I understand and appreciate your angst... but if I understand Jim's
position correctly, he advocates rooting out the cause of the problem,
rather than putting a bandage on it - even if the bandage is cheaper and
seems to get the job done.
As an analogy... and please forgive me if I miss the mark... my road to
Heck is well paved with all my good intentions... but by analogy, you
can sometimes put a few ferrite beads on a cable and it seems to kill a
problem of RF in the shack, ... but it is not as good a solution as
rooting out the cause of the RF, (e.g., a faulty X or poorly grounded Y,
or something else you could fix). I think it is usually best to cure
the cause of the stray RF than to just put a ferrite bead over a cable
to mask its presence.
Thus... I think Jim is advocating one try to eliminate the problem, such
as the old "pin-1" problem - than to mask it with something (perhaps an
isolation transformer.) Not that you cannot avoid the effects of a
problem that way... but it may be better to eliminate the cause, than to
devise an effective mask.
Anyway... I think that is the ideal. Any traction ? ;-)

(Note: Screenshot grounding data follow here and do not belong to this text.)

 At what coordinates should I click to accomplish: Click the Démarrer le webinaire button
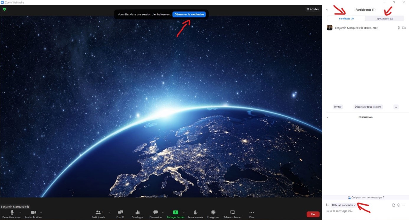tap(189, 14)
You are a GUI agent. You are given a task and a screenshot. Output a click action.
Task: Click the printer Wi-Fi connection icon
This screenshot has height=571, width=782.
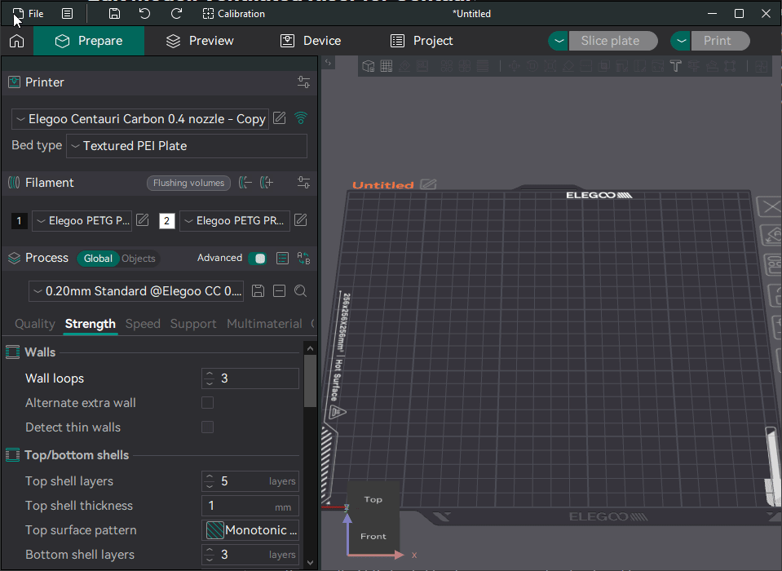click(301, 118)
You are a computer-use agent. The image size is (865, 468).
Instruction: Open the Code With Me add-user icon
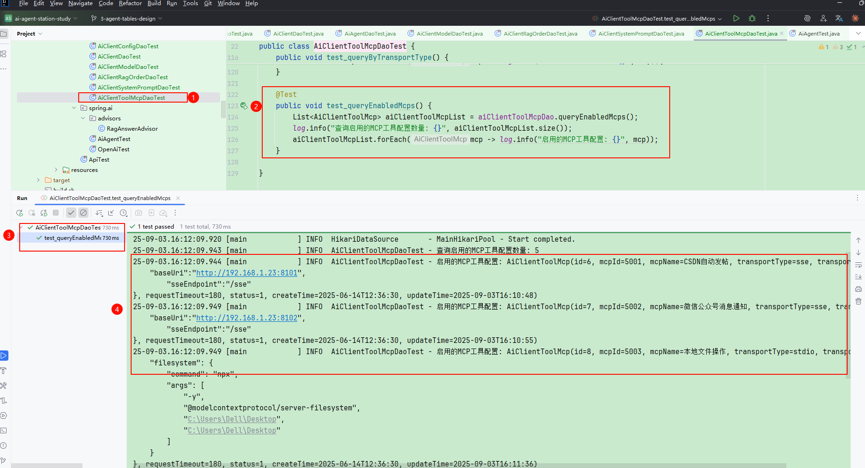click(823, 18)
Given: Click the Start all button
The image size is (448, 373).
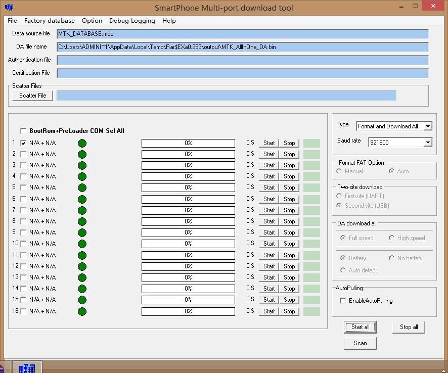Looking at the screenshot, I should [x=360, y=327].
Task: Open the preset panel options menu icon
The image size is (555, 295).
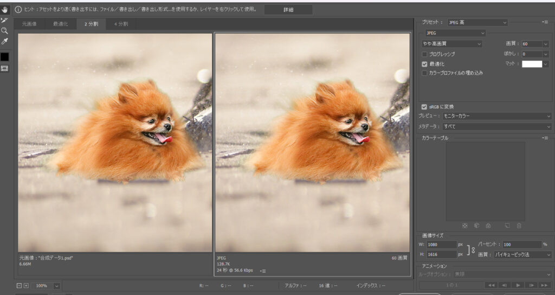Action: pyautogui.click(x=545, y=22)
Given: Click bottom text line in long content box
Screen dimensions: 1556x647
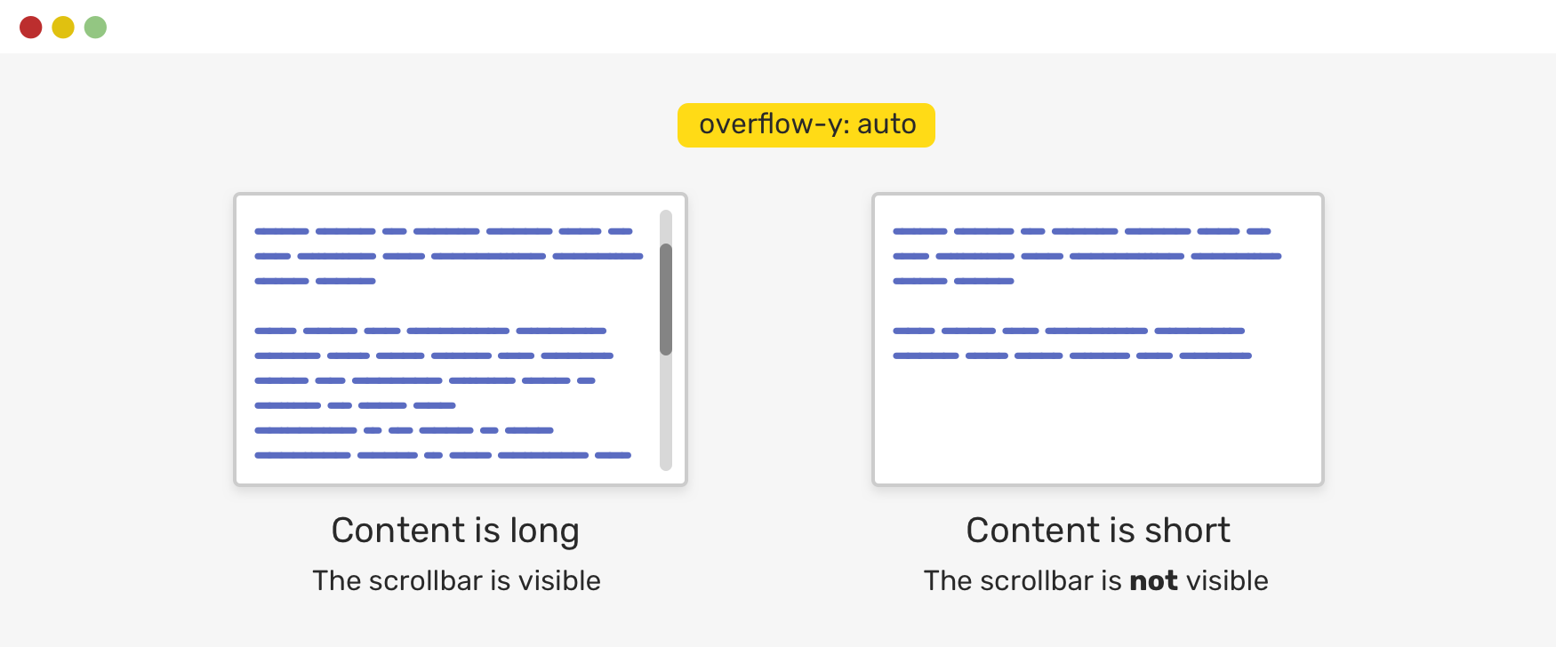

Happy days to y'all. =================== Richard -K8JHR =========
On 10/30/2011 1:56 PM, Casey wrote:
> My point is this: Jim wants people to stop using isolation circuits and
> his "carrot" to them is simply to tell them to do it the "right way" and
> the right way is to go study 66+ pages of technical material and to sort
> it all out for yourself.
>
> I really can't understand Jim's expectations when the alternative for
> hams without an EE is to simply spend some money for the gizmo that
> provides some kind of solution. It's not very helpful or understanding
> of those hams who are not EEs to just throw a link at them. Being right
> doesn't necessarily mean anyone is going to listen to you.